In SageMaker Batch Transform, we introduced 3 new attributes - __input_filter__, __join_source__ and __output_filter__. In the below cell, we use the [SageMaker Python SDK](https://github.com/aws/sagemaker-python-sdk) to kick-off several Batch Transform jobs using different configurations of these 3 new attributes. Please refer to [this page](https://docs.aws.amazon.com/sagemaker/latest/dg/batch-transform-data-processing.html) to learn more about how to use them.

#### 1. Create a model based on the pretrained model artifacts on s3
Let's first create a model based on the training job finished in the first section.

In [None]:
from sagemaker.model import Model
from time import gmtime, strftime
xgb_model = Model(
    image_uri=container_uri,
    model_data=xgb.model_data,
    role=sagemaker_execution_role,
    name="fs-workshop-xgboost-model-" + strftime("%Y-%m-%d-%H-%M", gmtime()),
    sagemaker_session=sagemaker_session,
)

#### 2. Join the input and the prediction results 
Now, let's associate the prediction results with their corresponding input records. We can also use the __input_filter__ to exclude the ID column easily and there's no need to have a separate file in S3.

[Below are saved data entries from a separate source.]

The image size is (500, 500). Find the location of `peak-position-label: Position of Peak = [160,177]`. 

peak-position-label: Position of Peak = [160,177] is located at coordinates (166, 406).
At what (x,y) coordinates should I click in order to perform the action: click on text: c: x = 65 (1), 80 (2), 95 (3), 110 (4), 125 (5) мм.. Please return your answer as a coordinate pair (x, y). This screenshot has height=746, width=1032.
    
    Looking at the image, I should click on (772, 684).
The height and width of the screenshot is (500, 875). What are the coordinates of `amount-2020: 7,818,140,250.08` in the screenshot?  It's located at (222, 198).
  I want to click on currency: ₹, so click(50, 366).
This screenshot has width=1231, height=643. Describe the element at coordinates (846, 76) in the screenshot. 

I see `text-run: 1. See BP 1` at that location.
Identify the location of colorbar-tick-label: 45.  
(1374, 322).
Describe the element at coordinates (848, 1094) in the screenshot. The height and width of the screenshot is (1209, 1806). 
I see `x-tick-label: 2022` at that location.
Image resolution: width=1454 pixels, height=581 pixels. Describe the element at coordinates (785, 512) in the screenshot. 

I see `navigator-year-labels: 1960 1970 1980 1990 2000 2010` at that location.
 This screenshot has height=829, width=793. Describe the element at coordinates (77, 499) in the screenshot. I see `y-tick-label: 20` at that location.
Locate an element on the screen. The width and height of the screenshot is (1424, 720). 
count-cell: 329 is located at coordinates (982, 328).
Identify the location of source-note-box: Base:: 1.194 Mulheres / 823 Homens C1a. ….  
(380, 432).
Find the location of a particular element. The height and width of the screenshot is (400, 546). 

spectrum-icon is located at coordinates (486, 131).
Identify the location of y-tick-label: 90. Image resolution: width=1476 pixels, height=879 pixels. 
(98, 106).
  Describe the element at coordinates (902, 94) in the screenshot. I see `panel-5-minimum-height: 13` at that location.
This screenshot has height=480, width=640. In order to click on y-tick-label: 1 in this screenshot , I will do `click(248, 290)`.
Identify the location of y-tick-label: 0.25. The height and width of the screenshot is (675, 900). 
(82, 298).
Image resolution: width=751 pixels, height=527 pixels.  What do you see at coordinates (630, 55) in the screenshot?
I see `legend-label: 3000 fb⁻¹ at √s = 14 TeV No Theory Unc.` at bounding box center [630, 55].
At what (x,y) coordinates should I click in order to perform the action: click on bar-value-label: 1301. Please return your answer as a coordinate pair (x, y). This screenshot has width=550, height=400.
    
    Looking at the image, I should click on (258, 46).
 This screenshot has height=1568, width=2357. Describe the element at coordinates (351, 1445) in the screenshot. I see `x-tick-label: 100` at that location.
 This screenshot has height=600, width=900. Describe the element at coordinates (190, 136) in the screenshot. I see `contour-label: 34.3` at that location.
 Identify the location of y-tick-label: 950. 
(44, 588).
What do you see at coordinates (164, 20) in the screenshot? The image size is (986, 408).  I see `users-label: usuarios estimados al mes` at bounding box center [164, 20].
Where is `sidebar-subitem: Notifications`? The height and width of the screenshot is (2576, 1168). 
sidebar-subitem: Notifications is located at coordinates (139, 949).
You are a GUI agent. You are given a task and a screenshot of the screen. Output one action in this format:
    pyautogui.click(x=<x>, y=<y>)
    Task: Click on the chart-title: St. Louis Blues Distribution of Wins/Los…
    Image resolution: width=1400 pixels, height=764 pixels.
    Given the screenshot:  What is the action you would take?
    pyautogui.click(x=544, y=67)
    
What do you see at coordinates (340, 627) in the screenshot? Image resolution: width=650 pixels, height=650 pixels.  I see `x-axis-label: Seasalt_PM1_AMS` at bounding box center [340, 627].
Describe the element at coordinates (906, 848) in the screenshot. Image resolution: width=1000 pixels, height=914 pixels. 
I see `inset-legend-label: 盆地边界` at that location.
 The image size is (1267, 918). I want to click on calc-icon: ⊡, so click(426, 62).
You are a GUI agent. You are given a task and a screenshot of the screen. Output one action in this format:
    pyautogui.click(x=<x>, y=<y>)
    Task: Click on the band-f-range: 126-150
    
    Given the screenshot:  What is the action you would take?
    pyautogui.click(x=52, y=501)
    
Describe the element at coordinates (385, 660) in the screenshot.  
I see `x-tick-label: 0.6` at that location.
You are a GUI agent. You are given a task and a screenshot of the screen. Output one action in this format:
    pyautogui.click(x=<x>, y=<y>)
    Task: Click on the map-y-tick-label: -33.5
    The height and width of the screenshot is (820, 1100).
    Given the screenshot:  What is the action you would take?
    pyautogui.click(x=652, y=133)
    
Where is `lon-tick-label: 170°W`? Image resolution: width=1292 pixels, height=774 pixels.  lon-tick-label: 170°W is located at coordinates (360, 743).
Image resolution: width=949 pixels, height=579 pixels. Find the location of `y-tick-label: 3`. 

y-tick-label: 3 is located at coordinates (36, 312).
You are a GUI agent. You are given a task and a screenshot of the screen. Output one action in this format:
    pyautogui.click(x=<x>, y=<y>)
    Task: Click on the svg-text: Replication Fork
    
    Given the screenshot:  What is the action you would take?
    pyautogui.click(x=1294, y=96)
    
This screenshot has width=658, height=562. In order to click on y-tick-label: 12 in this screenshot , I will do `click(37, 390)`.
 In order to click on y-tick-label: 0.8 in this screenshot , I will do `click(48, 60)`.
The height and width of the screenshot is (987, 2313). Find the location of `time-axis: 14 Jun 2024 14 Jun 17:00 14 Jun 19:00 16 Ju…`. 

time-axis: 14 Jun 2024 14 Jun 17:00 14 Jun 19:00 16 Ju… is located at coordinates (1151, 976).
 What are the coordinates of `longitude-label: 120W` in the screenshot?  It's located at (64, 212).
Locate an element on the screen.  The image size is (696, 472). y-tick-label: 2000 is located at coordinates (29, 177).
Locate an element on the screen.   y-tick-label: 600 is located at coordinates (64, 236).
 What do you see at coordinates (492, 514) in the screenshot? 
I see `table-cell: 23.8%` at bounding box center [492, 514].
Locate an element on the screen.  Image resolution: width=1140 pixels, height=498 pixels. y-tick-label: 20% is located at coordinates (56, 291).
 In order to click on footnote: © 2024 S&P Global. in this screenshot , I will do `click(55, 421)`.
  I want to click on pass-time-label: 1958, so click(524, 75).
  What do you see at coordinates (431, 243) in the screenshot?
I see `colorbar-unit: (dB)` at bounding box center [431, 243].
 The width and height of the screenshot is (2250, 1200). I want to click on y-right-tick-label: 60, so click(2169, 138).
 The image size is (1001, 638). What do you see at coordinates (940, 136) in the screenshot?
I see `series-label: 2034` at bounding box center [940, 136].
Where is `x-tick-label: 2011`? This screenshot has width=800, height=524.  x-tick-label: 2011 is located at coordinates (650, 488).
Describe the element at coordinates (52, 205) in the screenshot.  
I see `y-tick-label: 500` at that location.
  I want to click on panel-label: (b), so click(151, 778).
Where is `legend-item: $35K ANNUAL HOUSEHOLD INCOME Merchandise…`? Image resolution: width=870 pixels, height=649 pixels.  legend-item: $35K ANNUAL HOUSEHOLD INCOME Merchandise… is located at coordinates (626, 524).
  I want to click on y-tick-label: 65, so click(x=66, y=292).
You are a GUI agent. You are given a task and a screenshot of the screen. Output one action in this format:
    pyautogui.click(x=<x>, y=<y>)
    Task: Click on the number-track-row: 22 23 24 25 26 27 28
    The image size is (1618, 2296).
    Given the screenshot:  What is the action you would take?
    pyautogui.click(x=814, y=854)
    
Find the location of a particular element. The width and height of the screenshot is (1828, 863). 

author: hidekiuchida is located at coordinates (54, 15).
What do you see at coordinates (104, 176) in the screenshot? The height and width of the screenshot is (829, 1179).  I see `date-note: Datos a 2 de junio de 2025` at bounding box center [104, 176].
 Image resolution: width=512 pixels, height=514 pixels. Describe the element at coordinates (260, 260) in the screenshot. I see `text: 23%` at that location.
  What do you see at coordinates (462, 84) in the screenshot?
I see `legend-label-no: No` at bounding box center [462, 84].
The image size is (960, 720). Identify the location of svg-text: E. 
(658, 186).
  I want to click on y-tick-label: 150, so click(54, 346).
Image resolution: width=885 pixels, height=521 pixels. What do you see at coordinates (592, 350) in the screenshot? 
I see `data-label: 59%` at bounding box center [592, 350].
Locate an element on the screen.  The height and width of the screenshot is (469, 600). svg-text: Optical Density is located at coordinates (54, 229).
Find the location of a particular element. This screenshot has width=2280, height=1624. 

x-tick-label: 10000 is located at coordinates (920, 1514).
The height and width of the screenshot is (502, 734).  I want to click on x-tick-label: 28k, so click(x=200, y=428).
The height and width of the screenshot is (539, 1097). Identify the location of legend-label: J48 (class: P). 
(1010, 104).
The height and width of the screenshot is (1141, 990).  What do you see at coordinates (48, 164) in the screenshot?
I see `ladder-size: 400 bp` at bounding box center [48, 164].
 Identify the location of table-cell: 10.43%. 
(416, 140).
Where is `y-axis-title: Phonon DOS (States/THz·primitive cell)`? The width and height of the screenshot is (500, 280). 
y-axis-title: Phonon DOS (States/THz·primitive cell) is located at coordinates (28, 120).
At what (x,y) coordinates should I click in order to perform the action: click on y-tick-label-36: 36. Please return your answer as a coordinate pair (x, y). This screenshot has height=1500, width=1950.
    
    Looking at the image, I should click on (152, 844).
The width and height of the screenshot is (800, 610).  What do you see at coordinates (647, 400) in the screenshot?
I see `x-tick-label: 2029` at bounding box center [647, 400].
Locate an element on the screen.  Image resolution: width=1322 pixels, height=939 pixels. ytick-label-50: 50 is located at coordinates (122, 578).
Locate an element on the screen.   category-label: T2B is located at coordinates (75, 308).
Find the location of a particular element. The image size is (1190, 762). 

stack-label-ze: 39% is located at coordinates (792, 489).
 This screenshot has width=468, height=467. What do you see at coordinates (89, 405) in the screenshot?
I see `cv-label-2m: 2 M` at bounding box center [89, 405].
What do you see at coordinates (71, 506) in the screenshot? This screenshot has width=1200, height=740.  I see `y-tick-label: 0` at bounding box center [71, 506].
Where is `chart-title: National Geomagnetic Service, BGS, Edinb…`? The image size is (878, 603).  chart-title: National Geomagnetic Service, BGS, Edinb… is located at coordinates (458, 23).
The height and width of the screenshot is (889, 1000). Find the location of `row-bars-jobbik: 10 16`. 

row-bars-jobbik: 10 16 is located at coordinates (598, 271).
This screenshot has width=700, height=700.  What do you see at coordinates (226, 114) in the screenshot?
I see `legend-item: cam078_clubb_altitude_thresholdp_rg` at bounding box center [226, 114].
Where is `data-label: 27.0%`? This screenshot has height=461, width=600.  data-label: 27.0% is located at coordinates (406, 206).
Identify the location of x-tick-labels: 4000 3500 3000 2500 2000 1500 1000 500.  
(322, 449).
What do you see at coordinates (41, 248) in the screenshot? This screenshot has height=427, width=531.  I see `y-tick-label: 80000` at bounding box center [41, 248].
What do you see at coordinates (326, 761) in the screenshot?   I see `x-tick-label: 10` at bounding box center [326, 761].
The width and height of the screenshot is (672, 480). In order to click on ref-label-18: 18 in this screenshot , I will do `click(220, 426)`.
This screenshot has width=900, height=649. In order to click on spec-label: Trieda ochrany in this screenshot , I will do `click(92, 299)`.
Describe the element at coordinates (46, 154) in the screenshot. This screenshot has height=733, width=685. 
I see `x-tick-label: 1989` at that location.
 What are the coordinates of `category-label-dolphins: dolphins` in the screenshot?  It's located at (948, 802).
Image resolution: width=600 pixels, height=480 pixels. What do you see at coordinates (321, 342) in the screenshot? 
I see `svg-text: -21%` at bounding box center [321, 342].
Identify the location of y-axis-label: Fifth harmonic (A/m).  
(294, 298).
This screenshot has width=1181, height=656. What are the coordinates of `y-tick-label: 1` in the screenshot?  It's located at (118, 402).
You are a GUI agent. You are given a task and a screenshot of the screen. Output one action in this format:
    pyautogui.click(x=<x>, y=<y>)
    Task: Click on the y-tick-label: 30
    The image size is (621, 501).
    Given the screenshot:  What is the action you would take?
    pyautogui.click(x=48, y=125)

* Set __input_filter__ to "$[1:]": indicates that we are excluding column 0 (the 'ID') before processing the inferences and keeping everything from column 1 to the last column (all the features or predictors)  
  
  
* Set __join_source__ to "Input": indicates our desire to join the input data with the inference results  

* Leave __output_filter__ to default ('$'), indicating that the joined input and inference results be will saved as output.

In [None]:
xgb_transformer = xgb_model.transformer(instance_count=1, instance_type="ml.m5.xlarge")

# content_type / accept and split_type / assemble_with are required to use IO joining feature
xgb_transformer.assemble_with = "Line"
xgb_transformer.accept = "text/csv"

# start a transform job
xgb_transformer.transform(destination_s3_path, 
                         content_type="text/csv", 
                         split_type="Line",
                         input_filter="$[1:]",
                         join_source="Input",
                        )
xgb_transformer.wait()

Let's inspect the output of the Batch Transform job in S3. It should show the list of trips identified by their original feature columns and their corresponding predicted trip fares.

In [None]:
import json
import io
from urllib.parse import urlparse


def get_csv_output_from_s3(s3uri, file_name):
    parsed_url = urlparse(s3uri)
    bucket_name = parsed_url.netloc
    prefix = parsed_url.path[1:]
    s3 = boto3.resource("s3")
    obj = s3.Object(bucket_name, "{}/{}".format(prefix, file_name))
    return obj.get()["Body"].read().decode("utf-8")

In [None]:
output_df = get_csv_output_from_s3(xgb_transformer.output_path, 'dataset.csv.out')
output_df.split('\n')[0]